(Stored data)

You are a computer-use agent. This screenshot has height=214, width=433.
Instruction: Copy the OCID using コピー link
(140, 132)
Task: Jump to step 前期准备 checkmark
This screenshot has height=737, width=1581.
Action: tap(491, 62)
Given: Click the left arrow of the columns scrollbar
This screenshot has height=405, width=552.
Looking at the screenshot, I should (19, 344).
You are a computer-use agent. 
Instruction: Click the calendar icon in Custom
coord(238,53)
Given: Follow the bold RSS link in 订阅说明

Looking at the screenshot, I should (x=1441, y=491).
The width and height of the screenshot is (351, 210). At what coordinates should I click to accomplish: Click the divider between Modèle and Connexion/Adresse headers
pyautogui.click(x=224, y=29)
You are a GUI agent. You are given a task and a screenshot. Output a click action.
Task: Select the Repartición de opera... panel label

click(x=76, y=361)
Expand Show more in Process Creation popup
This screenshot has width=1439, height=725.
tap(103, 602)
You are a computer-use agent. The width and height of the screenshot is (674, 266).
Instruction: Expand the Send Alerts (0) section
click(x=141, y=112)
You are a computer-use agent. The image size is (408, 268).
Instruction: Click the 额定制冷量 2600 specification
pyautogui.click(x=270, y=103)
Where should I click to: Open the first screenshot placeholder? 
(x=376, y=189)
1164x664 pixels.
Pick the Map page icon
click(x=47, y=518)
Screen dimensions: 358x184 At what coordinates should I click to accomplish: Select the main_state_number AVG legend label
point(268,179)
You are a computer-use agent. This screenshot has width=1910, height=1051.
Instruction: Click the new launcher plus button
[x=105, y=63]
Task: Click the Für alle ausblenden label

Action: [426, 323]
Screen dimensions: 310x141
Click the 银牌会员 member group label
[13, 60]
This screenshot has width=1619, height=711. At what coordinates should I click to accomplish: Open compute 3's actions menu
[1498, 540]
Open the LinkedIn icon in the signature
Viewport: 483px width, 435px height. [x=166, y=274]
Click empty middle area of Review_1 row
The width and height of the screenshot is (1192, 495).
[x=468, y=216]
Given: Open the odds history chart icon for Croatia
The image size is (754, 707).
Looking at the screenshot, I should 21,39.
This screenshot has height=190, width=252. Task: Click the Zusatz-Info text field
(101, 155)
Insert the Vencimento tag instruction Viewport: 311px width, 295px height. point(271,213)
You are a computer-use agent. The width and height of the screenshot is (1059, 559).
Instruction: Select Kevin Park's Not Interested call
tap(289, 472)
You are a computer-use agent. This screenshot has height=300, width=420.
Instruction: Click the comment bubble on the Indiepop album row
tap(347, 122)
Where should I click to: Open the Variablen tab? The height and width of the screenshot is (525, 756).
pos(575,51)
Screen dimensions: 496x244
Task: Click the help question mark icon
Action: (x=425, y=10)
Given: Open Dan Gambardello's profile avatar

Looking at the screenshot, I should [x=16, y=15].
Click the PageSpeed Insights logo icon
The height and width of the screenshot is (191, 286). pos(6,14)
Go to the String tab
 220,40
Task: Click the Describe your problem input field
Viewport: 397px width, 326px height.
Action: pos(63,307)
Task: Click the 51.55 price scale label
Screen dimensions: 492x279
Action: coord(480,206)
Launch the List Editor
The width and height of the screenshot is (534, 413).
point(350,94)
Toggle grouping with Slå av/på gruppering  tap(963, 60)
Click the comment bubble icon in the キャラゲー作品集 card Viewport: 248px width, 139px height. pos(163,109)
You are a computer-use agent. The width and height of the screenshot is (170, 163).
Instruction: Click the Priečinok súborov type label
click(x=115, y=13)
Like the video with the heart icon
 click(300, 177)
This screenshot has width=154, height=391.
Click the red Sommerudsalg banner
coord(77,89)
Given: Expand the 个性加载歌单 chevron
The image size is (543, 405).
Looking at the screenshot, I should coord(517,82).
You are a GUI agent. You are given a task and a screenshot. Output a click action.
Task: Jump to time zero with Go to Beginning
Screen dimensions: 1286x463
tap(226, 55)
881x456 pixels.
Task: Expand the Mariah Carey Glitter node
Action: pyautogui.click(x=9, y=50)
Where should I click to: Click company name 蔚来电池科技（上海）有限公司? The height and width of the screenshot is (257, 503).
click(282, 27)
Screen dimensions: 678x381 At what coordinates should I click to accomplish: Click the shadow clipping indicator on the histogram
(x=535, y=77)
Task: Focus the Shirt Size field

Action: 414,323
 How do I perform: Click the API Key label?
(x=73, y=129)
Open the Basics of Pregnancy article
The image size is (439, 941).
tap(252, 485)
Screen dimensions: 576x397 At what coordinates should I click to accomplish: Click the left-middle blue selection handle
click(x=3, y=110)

[Directions] Transcribe the records exactly as they appear.

[Task response]
You are a computer-use agent. This screenshot has height=214, width=433.
Instruction: Copy the OCID using コピー link
(140, 132)
Task: Jump to step 前期准备 checkmark
This screenshot has height=737, width=1581.
Action: tap(491, 62)
Given: Click the left arrow of the columns scrollbar
This screenshot has height=405, width=552.
Looking at the screenshot, I should (19, 344).
You are a computer-use agent. 
Instruction: Click the calendar icon in Custom
coord(238,53)
Given: Follow the bold RSS link in 订阅说明

Looking at the screenshot, I should (x=1441, y=491).
The width and height of the screenshot is (351, 210). At what coordinates should I click to accomplish: Click the divider between Modèle and Connexion/Adresse headers
pyautogui.click(x=224, y=29)
You are a GUI agent. You are given a task and a screenshot. Output a click action.
Task: Select the Repartición de opera... panel label

click(x=76, y=361)
Expand Show more in Process Creation popup
This screenshot has width=1439, height=725.
tap(103, 602)
You are a computer-use agent. The width and height of the screenshot is (674, 266).
Instruction: Expand the Send Alerts (0) section
click(x=141, y=112)
You are a computer-use agent. The image size is (408, 268).
Instruction: Click the 额定制冷量 2600 specification
pyautogui.click(x=270, y=103)
Where should I click to: Open the first screenshot placeholder? 
(x=376, y=189)
1164x664 pixels.
Pick the Map page icon
click(x=47, y=518)
Screen dimensions: 358x184 At what coordinates should I click to accomplish: Select the main_state_number AVG legend label
point(268,179)
You are a computer-use agent. This screenshot has width=1910, height=1051.
Instruction: Click the new launcher plus button
[x=105, y=63]
Task: Click the Für alle ausblenden label

Action: [426, 323]
Screen dimensions: 310x141
Click the 银牌会员 member group label
[13, 60]
This screenshot has width=1619, height=711. At what coordinates should I click to accomplish: Open compute 3's actions menu
[1498, 540]
Open the LinkedIn icon in the signature
Viewport: 483px width, 435px height. [x=166, y=274]
Click empty middle area of Review_1 row
The width and height of the screenshot is (1192, 495).
[x=468, y=216]
Given: Open the odds history chart icon for Croatia
The image size is (754, 707).
Looking at the screenshot, I should 21,39.
This screenshot has height=190, width=252. Task: Click the Zusatz-Info text field
(101, 155)
Insert the Vencimento tag instruction Viewport: 311px width, 295px height. point(271,213)
You are a computer-use agent. The width and height of the screenshot is (1059, 559).
Instruction: Select Kevin Park's Not Interested call
tap(289, 472)
You are a computer-use agent. This screenshot has height=300, width=420.
Instruction: Click the comment bubble on the Indiepop album row
tap(347, 122)
Where should I click to: Open the Variablen tab? The height and width of the screenshot is (525, 756).
pos(575,51)
Screen dimensions: 496x244
Task: Click the help question mark icon
Action: (x=425, y=10)
Given: Open Dan Gambardello's profile avatar

Looking at the screenshot, I should [x=16, y=15].
Click the PageSpeed Insights logo icon
The height and width of the screenshot is (191, 286). pos(6,14)
Go to the String tab
 220,40
Task: Click the Describe your problem input field
Viewport: 397px width, 326px height.
Action: pos(63,307)
Task: Click the 51.55 price scale label
Screen dimensions: 492x279
Action: coord(480,206)
Launch the List Editor
The width and height of the screenshot is (534, 413).
point(350,94)
Toggle grouping with Slå av/på gruppering  tap(963, 60)
Click the comment bubble icon in the キャラゲー作品集 card Viewport: 248px width, 139px height. pos(163,109)
You are a computer-use agent. The width and height of the screenshot is (170, 163).
Instruction: Click the Priečinok súborov type label
click(x=115, y=13)
Like the video with the heart icon
 click(300, 177)
This screenshot has width=154, height=391.
Click the red Sommerudsalg banner
coord(77,89)
Given: Expand the 个性加载歌单 chevron
The image size is (543, 405).
Looking at the screenshot, I should coord(517,82).
You are a GUI agent. You are given a task and a screenshot. Output a click action.
Task: Jump to time zero with Go to Beginning
Screen dimensions: 1286x463
tap(226, 55)
881x456 pixels.
Task: Expand the Mariah Carey Glitter node
Action: pyautogui.click(x=9, y=50)
Where should I click to: Click company name 蔚来电池科技（上海）有限公司? The height and width of the screenshot is (257, 503).
click(282, 27)
Screen dimensions: 678x381 At what coordinates should I click to accomplish: Click the shadow clipping indicator on the histogram
(x=535, y=77)
Task: Focus the Shirt Size field

Action: 414,323
 How do I perform: Click the API Key label?
(x=73, y=129)
Open the Basics of Pregnancy article
The image size is (439, 941).
tap(252, 485)
Screen dimensions: 576x397 At what coordinates should I click to accomplish: Click the left-middle blue selection handle
click(x=3, y=110)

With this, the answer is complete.